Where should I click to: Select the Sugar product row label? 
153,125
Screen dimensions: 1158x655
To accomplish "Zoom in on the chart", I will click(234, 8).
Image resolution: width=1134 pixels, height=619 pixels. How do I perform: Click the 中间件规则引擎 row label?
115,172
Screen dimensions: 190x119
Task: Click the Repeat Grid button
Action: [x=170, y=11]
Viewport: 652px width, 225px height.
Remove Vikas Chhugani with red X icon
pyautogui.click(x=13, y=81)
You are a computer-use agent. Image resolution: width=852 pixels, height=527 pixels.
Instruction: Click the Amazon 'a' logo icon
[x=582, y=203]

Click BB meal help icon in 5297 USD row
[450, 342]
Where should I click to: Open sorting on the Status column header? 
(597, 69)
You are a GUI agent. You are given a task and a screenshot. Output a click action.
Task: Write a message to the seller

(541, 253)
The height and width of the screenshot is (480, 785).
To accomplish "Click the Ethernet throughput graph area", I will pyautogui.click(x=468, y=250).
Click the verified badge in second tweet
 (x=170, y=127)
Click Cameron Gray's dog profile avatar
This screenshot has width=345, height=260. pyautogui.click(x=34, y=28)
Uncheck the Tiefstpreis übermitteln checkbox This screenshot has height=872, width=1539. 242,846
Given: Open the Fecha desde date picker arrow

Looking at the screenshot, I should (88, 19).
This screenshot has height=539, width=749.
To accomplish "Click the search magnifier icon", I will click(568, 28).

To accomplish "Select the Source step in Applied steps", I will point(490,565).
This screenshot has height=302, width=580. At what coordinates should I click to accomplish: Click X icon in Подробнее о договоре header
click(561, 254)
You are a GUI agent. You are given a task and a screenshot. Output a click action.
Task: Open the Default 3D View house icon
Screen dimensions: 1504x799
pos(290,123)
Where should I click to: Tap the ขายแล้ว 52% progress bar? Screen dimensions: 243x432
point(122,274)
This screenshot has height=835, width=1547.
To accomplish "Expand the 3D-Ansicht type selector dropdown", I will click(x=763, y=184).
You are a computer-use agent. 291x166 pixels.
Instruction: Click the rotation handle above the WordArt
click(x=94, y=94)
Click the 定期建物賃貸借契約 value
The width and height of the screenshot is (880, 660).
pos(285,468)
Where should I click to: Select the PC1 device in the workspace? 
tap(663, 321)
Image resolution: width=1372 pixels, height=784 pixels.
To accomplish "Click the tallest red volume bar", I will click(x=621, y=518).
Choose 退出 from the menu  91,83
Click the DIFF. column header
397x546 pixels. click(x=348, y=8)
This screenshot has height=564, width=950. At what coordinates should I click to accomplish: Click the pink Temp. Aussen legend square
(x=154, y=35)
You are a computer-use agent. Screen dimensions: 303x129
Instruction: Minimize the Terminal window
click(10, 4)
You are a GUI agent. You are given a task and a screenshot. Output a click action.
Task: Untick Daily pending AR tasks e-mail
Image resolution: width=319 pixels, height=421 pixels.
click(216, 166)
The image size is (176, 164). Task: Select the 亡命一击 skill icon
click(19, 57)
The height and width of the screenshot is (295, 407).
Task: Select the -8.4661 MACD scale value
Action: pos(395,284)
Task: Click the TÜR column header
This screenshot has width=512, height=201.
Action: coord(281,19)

• Activity:
Restate the line containing "The image size" and every remaining line of the records word for word. Add nothing.

• Response box:
The image size is (176, 164). Task: Select the 亡命一击 skill icon
click(19, 57)
The height and width of the screenshot is (295, 407).
Task: Select the -8.4661 MACD scale value
Action: pos(395,284)
Task: Click the TÜR column header
This screenshot has width=512, height=201.
Action: coord(281,19)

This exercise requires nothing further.